« Europe’s economic suicide »
Sous ce titre le Prix Nobel d’économie américain Paul Krugman publie une tribune dans le New York Times reprise dans l’ International Herald Tribune du 17 avril 2012, dans laquelle il qualifie de « démence » la politique d’austérité imposée par les instances européennes comme réponse à la crise actuelle.

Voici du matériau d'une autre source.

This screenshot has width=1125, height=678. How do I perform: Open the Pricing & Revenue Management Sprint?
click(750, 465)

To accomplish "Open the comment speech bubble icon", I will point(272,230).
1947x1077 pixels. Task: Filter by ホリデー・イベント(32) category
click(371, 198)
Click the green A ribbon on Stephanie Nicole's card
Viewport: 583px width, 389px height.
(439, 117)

Il part d’un reportage publié également dans le New York Times quelques jours auparavant sur le nombre croissant de « suicides par crise économique » en Europe c’est-à-dire des suicides dûs au désespoir lié au chômage ou à la faillite d’une entreprise. Il se dit très touché humainement par cette situation, et se demande si on ne peut pas, en prenant du recul par rapport aux tragédies individuelles, parler d’une détermination apparente des dirigeants européens de conduire le continent entier au suicide sur le plan économique.

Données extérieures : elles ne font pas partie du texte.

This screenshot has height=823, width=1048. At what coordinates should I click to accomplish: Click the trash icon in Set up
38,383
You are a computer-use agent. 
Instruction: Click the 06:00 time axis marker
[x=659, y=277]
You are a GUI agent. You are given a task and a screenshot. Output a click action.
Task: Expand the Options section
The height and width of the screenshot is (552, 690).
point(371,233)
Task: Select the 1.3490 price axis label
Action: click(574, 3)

Il avait espéré que l’initiative qu’il qualifie de « courageuse et efficace » de mise en place par la BCE fin 2011 de lignes de crédit beaucoup plus ouvertes qu’auparavant pour les banques européennes qui ont ainsi soutenu indirectement les gouvernements en difficulté, allait donner aux dirigeants européens le temps de souffler et de changer de cap. Mais c’est la situation actuelle de l’Espagne qui prouve le contraire. Pour Krugman ce pays n’est pas en récession mais clairement en dépression avec des statistiques de chômage comparables à celles de la Grande Dépression aux Etats-Unis pendant les années trente. La crise espagnole a eu pour cause principale l’éclatement d’une énorme bulle immobilière alors que la position budgétaire du pays à l’époque était saine et son endettement public réduit, c’est-à-dire que ses problèmes budgétaires d’aujourd’hui sont le résultat de sa dépression et non pas la cause de celle-ci. Cependant le remède qu’on applique est toujours le même : encore plus d’austérité. Pour Krugman c’est de la démence alors qu’après plusieurs années de ce type de politique en Europe on voit la confirmation de ce que démontraient déjà de nombreux exemples tirés de l’histoire économique : les programmes d’austérité enfoncent les économies en dépression encore plus loin dans la dépression.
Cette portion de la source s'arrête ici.